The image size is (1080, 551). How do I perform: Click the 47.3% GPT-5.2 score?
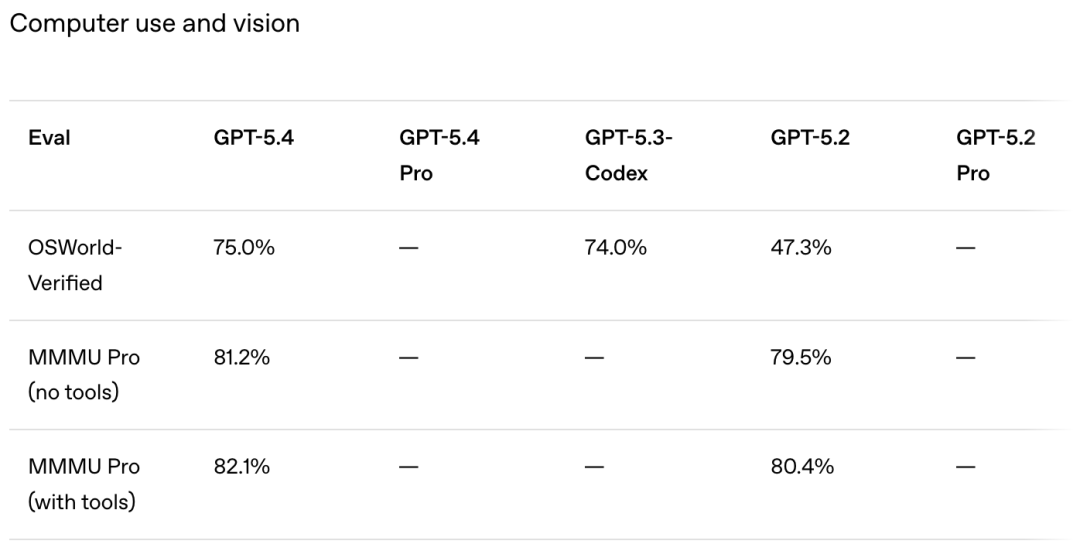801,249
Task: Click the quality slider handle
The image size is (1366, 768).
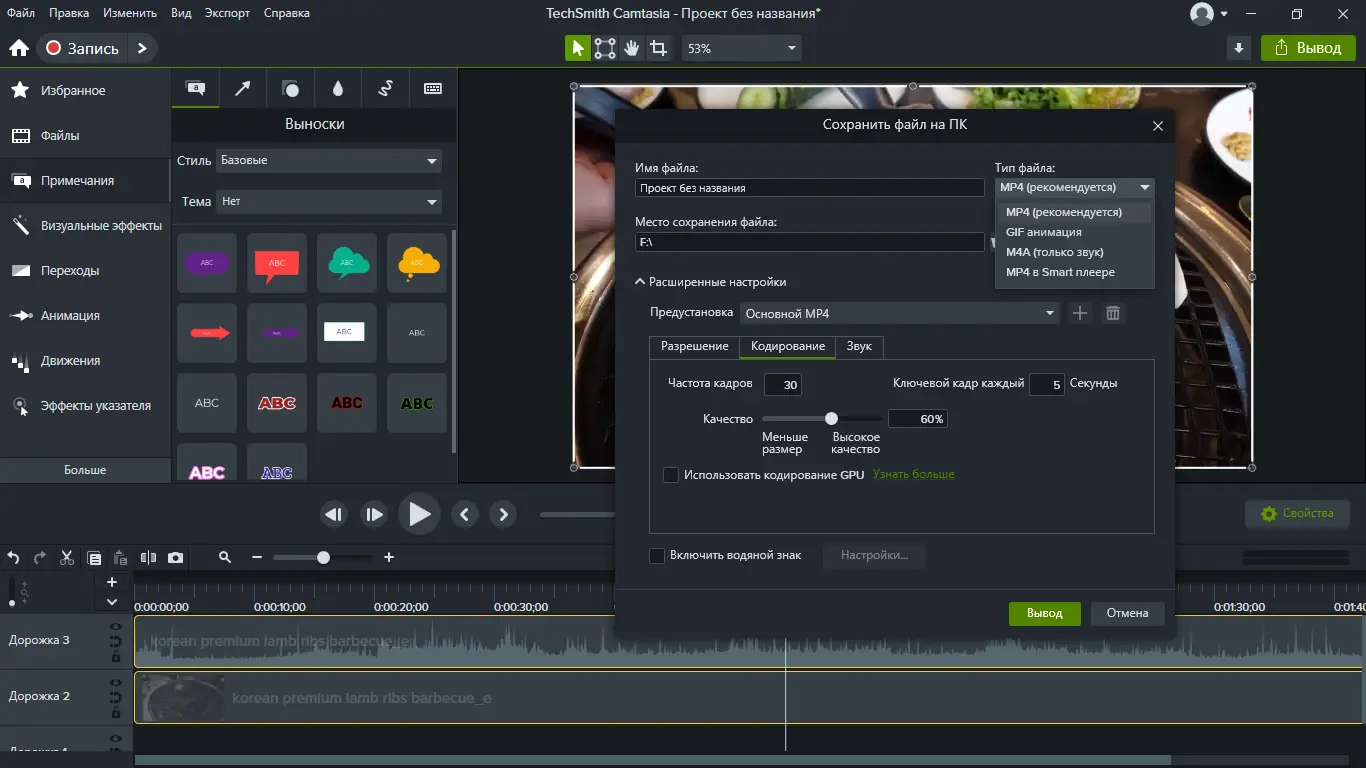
...
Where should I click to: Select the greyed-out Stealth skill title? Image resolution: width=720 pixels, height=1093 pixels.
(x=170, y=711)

TASK DETAILS: Within the material above, only the stretch from the line holding "The image size is (1080, 551)." through the line holding "The image size is (1366, 768)." is to be restated exactly. Pictures are dropped.

FINAL ANSWER:
The image size is (1080, 551). How do I perform: Click the 47.3% GPT-5.2 score?
801,249
Task: Click the quality slider handle
The image size is (1366, 768).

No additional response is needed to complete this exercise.